| TASK |
Exactly the lines from the one containing "You are a computer-use" through the end of the records must be reproduced; leave out all pictures.

| INFORMATION GIVEN |
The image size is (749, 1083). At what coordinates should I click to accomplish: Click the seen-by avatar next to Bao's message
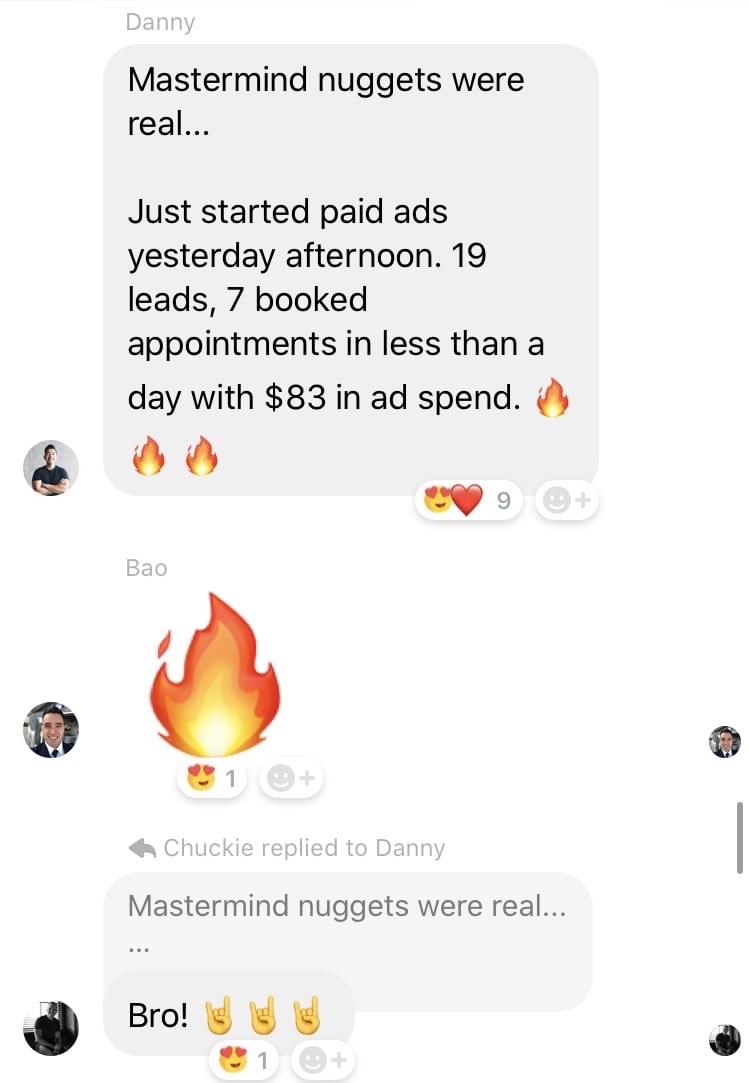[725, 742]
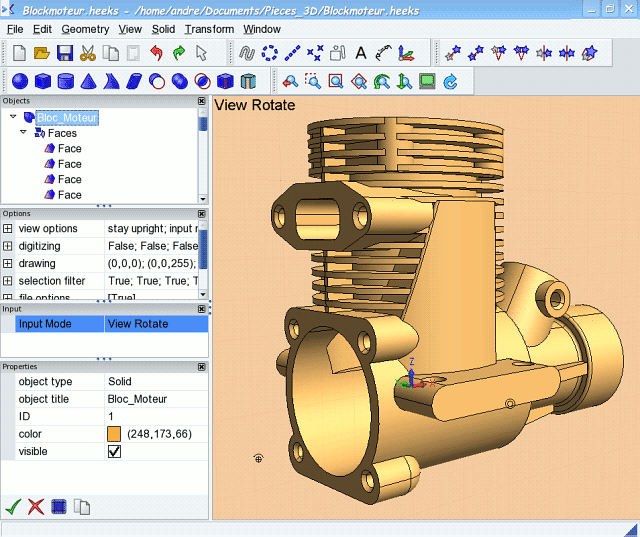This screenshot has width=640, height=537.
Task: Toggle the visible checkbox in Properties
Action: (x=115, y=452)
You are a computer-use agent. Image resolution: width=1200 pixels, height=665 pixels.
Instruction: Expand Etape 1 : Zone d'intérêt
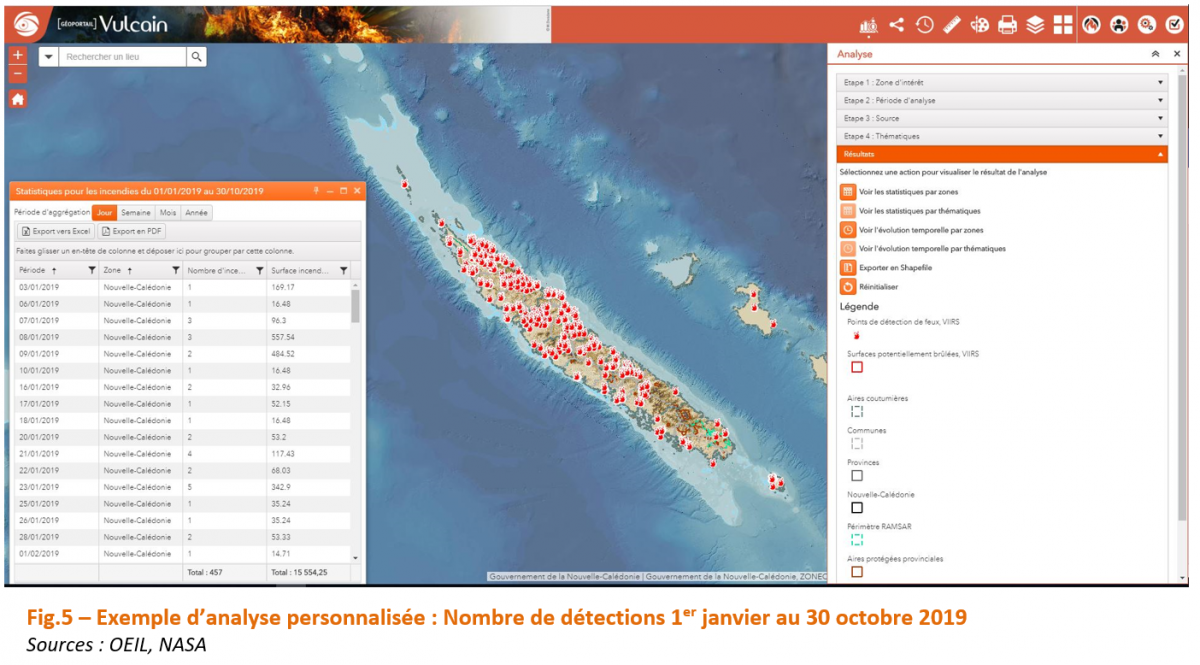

| THE ANSWER |
You are a computer-use agent. Image resolution: width=1200 pixels, height=665 pixels.
Instruction: Expand Etape 1 : Zone d'intérêt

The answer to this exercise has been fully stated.